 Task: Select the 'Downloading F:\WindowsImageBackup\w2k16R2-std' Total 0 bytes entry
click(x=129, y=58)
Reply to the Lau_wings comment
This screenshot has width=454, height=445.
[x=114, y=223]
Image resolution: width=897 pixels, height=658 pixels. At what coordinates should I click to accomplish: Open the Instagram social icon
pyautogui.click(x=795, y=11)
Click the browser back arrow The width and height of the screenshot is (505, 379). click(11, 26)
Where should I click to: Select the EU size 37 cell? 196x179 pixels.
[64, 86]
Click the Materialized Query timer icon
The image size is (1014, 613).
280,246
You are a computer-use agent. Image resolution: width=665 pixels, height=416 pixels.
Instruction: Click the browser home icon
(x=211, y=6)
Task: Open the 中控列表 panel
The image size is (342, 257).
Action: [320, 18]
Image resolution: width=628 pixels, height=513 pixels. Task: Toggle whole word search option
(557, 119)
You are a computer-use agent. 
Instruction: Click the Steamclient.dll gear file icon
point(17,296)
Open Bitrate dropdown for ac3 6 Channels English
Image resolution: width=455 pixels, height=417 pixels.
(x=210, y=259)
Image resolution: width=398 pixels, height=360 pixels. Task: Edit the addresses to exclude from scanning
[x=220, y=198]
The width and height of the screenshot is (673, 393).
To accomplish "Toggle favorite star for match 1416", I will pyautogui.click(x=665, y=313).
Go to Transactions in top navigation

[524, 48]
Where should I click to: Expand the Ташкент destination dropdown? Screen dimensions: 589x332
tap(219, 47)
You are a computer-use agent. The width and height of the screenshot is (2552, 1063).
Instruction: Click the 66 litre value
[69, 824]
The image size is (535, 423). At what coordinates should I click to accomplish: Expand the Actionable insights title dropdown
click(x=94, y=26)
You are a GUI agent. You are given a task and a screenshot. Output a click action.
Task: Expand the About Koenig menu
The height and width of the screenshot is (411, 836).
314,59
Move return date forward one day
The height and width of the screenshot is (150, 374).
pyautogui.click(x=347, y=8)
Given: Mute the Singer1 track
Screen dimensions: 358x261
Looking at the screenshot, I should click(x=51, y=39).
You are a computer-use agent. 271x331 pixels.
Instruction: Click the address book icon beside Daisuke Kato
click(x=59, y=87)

__What you have to do__
Where in the records does the word "computer" appear? Copy each line that holds it.

__Response area__
You are a computer-use agent. Image resolution: width=665 pixels, height=416 pixels.
You are a computer-use agent. 
You are a computer-use agent. The width and height of the screenshot is (2552, 1063).
You are a computer-use agent. 271x331 pixels.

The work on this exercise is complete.